It has been such a shock to me to end up like I have, so young. It has taken some accepting if that is the right word and I do not really think it is for that might denote a submission to it. Submitting is one thing I will never do. I have always been a rebel and always will be. Even as a child I refused to fit into anybody’s boxes. I remember the Queen coming to our town when I was a child. All the school kids were lining the streets waiting for her car to pass. I did not feel excited at all. Who was this made up woman to me anyway? It was really weird. As her car approached I heard all the kids lower down the street cheering wildly and as she approached the spot where I was standing with other kids, I just could not join in. I could not wave my flag and I could not cheer. It was just not me. I felt nothing. I looked down at my shoe instead lol and then looked at the car as it disappeared along the road. I did catch a quick view of the Queen and I have never seen so much make up in all my life. She looked like a plastic doll. She was not real. With her posh clothes and the make up and the big posh black car she was just so unreal. I hated every minute of it. I could not follow the crowd. This continued for the rest of my life. I could never follow the crowd or do what was expected of me. I was a rebel I suppose. In a quiet way though.
I have now had this “thing” visited on me and I cannot conform again. I get mad lol. I refuse to fit anyone’s boxes.
####
[Your task] Write what comes next in the personal account of refusing to follow the crowd, picking up after its last sentence. The lines that come next have no connection to the account above.

[Dataset content]
####
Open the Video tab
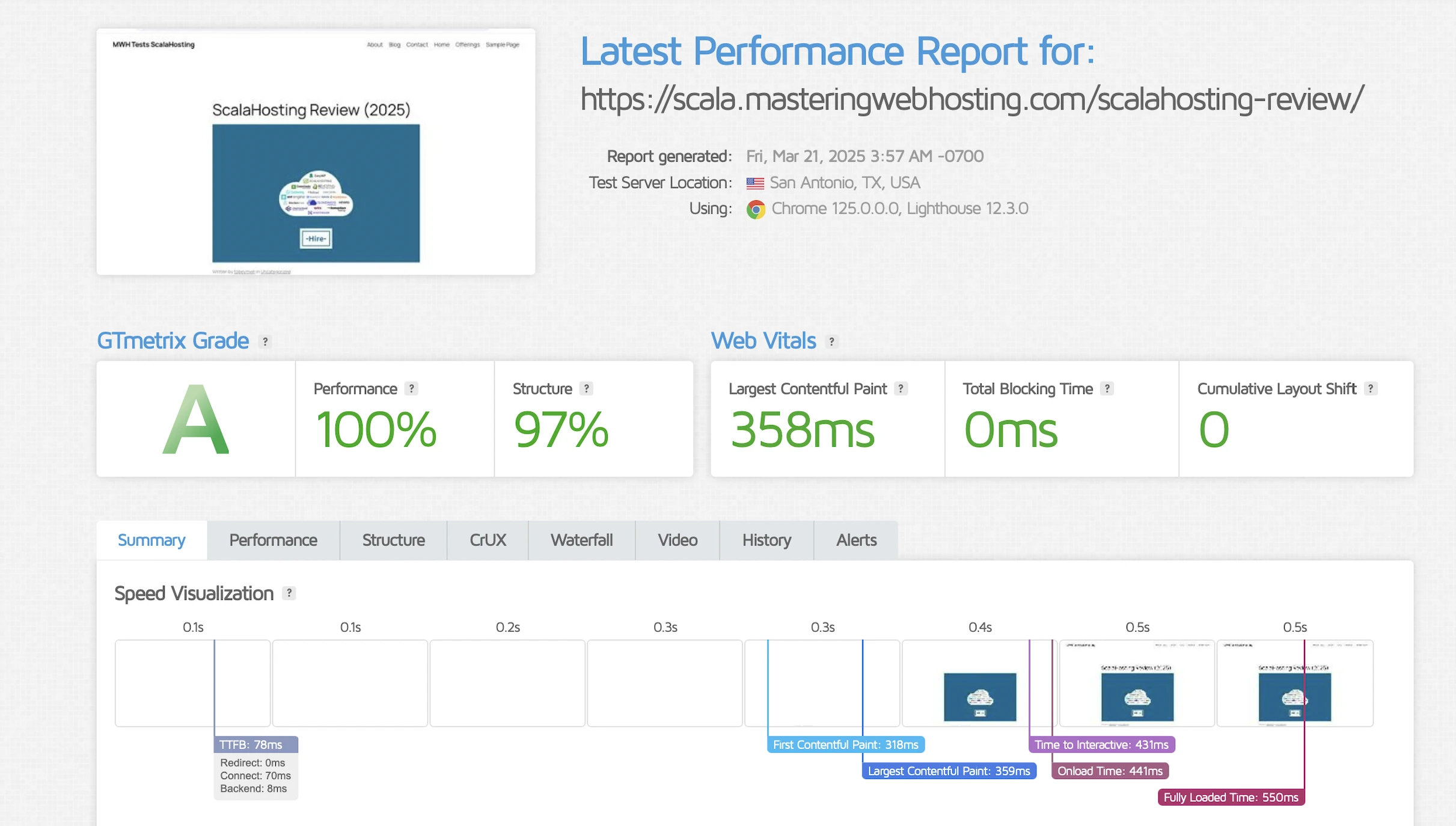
####
[Task answer]
Often I get so mad at my illness and wonder how it came to this. Hell, I never got to climb Helvellyn, though I did climb Scafell Pike. I was going to climb Everest you see.
Sometimes I get very depressed and wonder if my life is still worth living. Each day is such an exhausting struggle but my brain is so fertile and active just as it always was if not more so. I still have a thirst for knowledge and a mind for delving and researching and playing with questions. My mind never stops working. I need somewhere to channel it. That is why I write and that is all I can do now. I miss seeing things for seeing things used to spark my brain off. Now I have to rely on my memory and I have found that I cannot conjure up pictures of things. I have forgotten what they look like.
However I am not finished yet. Yes,my body is deteriorating and too fast for me but I really am not finished yet.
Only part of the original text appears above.